Future of Lighting Industry
We are all acquainted with LED (light emitting diode). It is a semiconductor light source and was introduced as a practical electronic component in 1962. Earlier, LEDs emitted low-intensity red light but now the scenario has completely changed. We can now count LEDs under GREEN electronic component. They are tiny but efficient. Technology has made it possible in achieving efficiency with LED lighting.
LEDs pros and cons
Let us first look at it with a positive perspective.
LEDs are supposed to be the future of our lighting industry. They require low power for illumination. The power required for illumination is as low as required for a flashlight or the screen of our cellphone.
LEDs are very useful to light up smaller rooms. Bright white light can be achieved with minimum requirement of electric power. It has been used by the lighting designers. They can be very easily integrated with the false ceiling in any mall or showroom. Since, the requirement for the number of lights is larger in a showroom, LEDs are a very superior and an economical alternative since they are efficient and at the same time consume less electric power. I would say this is great way to embrace sustainability.
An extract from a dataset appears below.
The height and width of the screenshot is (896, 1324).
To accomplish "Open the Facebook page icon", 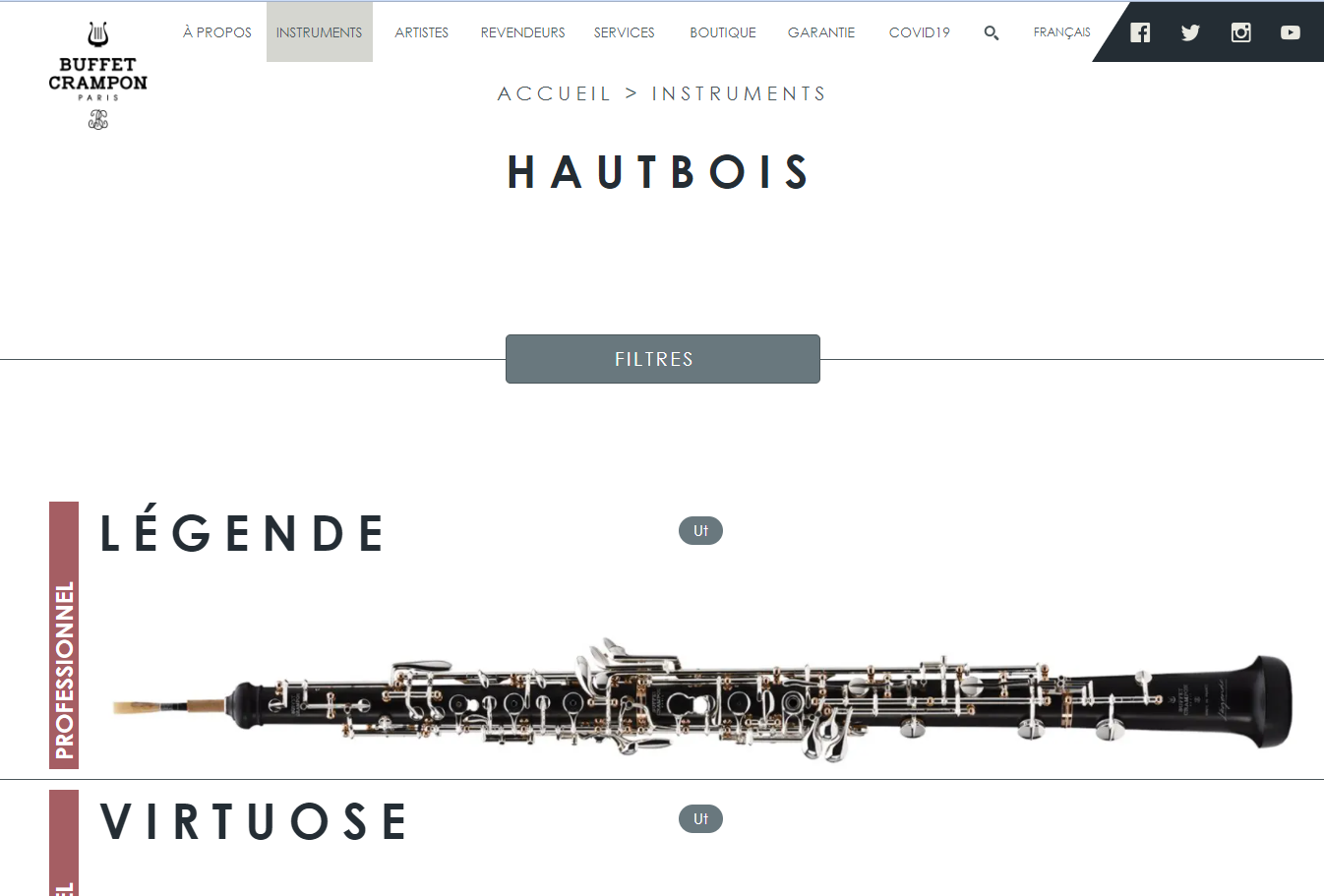I will [x=1140, y=32].
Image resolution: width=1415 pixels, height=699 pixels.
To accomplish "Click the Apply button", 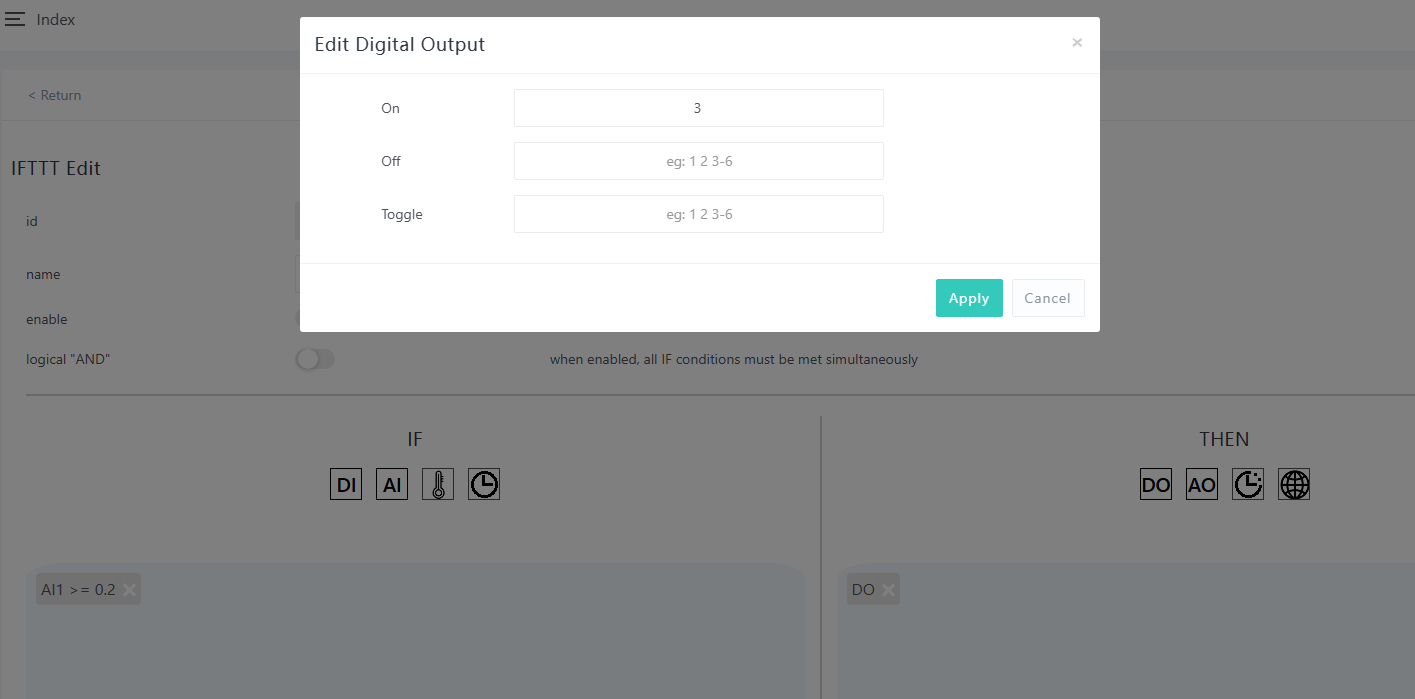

Now, let’s look at it with a perspective that will help us understand the shortcomings in LEDs technology. We will also discuss how researchers have found a perfect way to overcome these shortcomings.
As we already know that LEDs require minimum power to attain efficiency in lighting. The biggest drawback was that if we were to increase the current to increase its lighting efficiency (making it brighter) in order to light up the entire room with just one light, their efficiency nosedives. This is called LED droop.
Researchers have worked very hard to get LEDs into the counting list of sustainable electric components. They have now found a way to improve the brightness efficiency of the LEDs without having to increase their intake of power. The idea of using efficient LED lighting is appealing to people from developed countries as well as developing countries who want to run a light on limited power.